For this group of Philadelphia residents, the scene might have been straight out of a horror movie.
When Chris James and a group of other passersby found an infant casket wrapped around a trash bag on the street across a cemetery in Philadelphia, they did not know what to expect inside. They thought it could be an animal or toxic waste, and did not want to take any chances. So the group of people informed authorities about the unusual occurrence. By the time police arrived, the group of people had assumed that the casket might only be a false alarm or a silly prank that somebody intended to play on them.
However, the contents of the casket shocked all bystanders.
“I was pretty shocked,” said James. “It looked like something straight out of ‘Thriller.'”
The casket contained a plastic bag, which had some dirt inside it and “something organic,” as described by James to Philly.com. Upon further investigation, it became clear that the bag contained human organs. Moreover, while that in itself is disturbing, what was even more unusual was that there was no body in the casket, according to Police Chief Inspector Scott Small.
“According to the medical examiner, [they] were in fact human organs. They believed they belonged to an infant or a child. What’s unusual is inside the coffin, other than the bag of organs, there was no body.”
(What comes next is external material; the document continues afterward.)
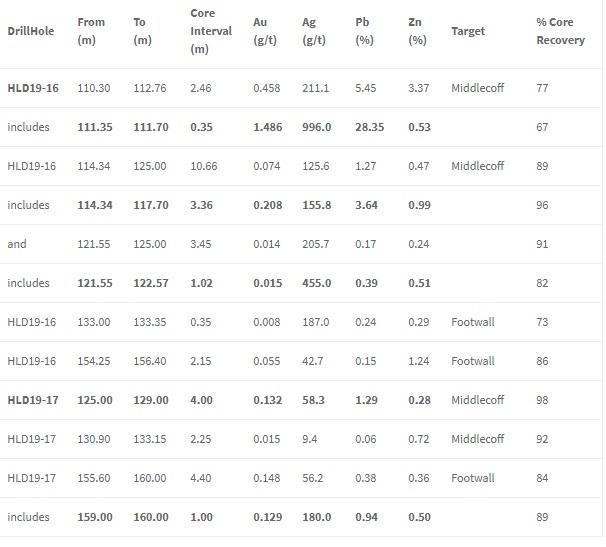The image size is (606, 547).
Task: Select the 455.0 silver grade cell
Action: click(317, 283)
Small went on to say that the casket was “fresh” and had been recently intervened with. It does leave open the possibility that it might have been dug out from Mt. Vernon, the cemetery across the street, or even that somebody might have stolen it. The investigators are not leaving out any possibility.
“There have been cases where people take remains or human bodies for whatever unusual reasons they decide, but we’re going to look into that,” Small added.
While unrelated to the present case in a direct sense, the infant body organs found on the Philadelphia street might remind one of the infamous Alder Hey organs scandal of the mid 1990s, in which body organs from more than 850 infants was uncovered in 2000 pots at the Alder Hey Children’s Hospital in Liverpool, England.
One can only hope the Philadelphia street “Thriller” is just an isolated case.